Pour plusieurs vétérans, c’est un moyen de se remettre en forme, alors que pour d’autres, c’est leur moment de vérité dans le but de se tailler une place au sein de la formation. Pour les plus jeunes, c’est le temps idéal de se démarquer et de laisser leur carte de visite.

5 – Les matchs préparatoires

Durant ceux-ci, les entraîneurs veulent tenter quelques expériences. Nous l’avons vu à Montréal avec Alex Galchenyuk qui a été muté au centre, sa position naturelle, où il a eu le plus de succès notamment dans les rangs juniors avec le Sting de Sarnia. Jiri Sekac a également goûté à toutes les sauces, jouant la plupart du temps en compagnie de Tomas Plekanec, il a également vu du temps de jeu avec Lars Eller. On veut aussi bâtir une chimie, ce fut le cas du trio composé de David Desharnais, Max Pacioretty et P-A Parenteau qui a été tout feu tout flamme durant les matchs intra-équipes.

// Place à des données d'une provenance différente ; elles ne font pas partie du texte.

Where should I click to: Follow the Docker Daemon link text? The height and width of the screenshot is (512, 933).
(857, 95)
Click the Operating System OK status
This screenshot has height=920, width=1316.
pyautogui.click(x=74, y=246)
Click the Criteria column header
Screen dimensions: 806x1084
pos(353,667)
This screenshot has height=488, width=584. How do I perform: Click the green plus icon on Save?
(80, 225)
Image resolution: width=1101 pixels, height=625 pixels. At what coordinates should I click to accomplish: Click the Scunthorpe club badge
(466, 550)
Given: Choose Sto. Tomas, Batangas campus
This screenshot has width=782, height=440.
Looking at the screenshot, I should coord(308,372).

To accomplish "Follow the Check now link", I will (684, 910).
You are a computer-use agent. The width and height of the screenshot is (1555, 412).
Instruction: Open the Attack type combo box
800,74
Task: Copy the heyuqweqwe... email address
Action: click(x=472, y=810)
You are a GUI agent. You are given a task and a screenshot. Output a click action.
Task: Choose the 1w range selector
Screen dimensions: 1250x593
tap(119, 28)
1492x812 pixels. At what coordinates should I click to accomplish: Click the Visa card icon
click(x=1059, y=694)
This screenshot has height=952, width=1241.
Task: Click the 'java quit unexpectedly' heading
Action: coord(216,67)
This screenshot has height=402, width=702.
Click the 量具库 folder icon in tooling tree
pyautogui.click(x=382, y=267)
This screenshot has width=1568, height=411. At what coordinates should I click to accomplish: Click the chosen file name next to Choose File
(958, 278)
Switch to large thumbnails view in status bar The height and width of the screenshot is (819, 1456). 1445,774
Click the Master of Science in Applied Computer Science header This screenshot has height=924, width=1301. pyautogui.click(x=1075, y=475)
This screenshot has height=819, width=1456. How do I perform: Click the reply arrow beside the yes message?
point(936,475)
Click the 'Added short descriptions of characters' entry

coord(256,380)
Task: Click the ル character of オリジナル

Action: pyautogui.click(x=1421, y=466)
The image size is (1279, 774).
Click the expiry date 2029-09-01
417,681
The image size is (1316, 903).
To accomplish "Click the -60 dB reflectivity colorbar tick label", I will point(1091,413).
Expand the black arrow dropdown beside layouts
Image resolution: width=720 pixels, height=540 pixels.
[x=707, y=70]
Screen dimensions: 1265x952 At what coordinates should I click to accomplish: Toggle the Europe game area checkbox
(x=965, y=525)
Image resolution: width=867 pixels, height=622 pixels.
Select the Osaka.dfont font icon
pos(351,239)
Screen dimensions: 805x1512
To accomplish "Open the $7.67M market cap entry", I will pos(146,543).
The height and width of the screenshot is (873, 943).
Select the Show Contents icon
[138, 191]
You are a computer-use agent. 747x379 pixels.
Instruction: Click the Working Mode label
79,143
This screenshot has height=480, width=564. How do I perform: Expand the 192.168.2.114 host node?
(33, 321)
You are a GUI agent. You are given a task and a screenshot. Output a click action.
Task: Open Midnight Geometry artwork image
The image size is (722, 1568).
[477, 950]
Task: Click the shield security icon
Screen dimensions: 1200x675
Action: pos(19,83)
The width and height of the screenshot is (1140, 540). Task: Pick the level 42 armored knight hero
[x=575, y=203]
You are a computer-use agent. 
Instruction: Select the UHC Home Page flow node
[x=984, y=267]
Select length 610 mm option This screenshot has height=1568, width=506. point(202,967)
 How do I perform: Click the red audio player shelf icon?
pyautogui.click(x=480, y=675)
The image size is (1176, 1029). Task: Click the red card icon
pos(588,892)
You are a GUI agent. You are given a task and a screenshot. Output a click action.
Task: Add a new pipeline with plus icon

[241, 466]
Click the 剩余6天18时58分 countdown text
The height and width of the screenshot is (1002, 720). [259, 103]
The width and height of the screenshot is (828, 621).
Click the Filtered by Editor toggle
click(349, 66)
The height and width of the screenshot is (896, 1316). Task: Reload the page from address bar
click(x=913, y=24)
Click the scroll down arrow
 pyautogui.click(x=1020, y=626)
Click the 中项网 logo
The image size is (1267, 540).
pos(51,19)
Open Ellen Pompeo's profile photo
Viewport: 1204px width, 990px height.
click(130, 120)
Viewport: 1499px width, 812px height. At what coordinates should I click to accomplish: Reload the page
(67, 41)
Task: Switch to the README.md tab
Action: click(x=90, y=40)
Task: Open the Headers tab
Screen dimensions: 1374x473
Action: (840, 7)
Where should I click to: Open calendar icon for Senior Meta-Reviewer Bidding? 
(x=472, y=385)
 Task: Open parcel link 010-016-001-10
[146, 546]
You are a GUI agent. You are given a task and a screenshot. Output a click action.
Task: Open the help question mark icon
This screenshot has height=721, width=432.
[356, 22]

Souvent, ce sont dans ces matchs qu’un joueur se démarquera et tentera de forcer la main de la direction. Par exemple, Sekac a démontré pourquoi il n’y avait pas moins que douze équipes à ses trousses. Il a fini par démontrer qu’il a ce qu’il faut pour combler le départ de Brian Gionta sur le troisième trio. Du côté des défenseurs, les jeunes Nathan Beaulieu, Jared Tinordi et Greg Pateryn tentaient tous de mériter un poste avec le grand club, alors que des vétérans comme Francis Bouillon et Davis Drewiske ont malheureusement failli à la tâche.

6 – Les dernières coupures

C’est la partie la plus redoutée, mais cela fait partie du métier. Même si parfois les joueurs font bien, ce n’est pas assez pour mériter une place pour l’instant en vue du début de la saison. Les plus jeunes reprendront leur apprentissage dans le junior et certains plus vieux entameront la saison dans la Ligue Américaine, toujours dans l’espoir d’être rappelé en cas de blessures ou d’échange. Certains devront passer par le ballotage dépendant de leur âge et/ou de leur contrat.

C’est également la partie finale où l’entraîneur peaufinera les dernières étapes afin que son équipe soit prête et que ses tactiques soient assimilés par ses joueurs. Dans plusieurs cas, les équipes tiendront une activité plus souvent dans le format d’une retraite fermée afin qu’une fraternité et une chimie s’installent au sein du groupe qui portera l’uniforme lorsque les matchs compteront.

Et…

7 – Jour de match

Les paris sont faits, les alignements sont finalisés, l’avion est prêt, l’autobus vient chercher tout le monde. La routine et les rituels embarquent, les joueurs s’habillent et s’échauffent. L’entraîneur donne les dernières directives, on embarque sur la glace, les hymnes nationaux sont chantés et finalement comme on dit en anglais… drop the puck!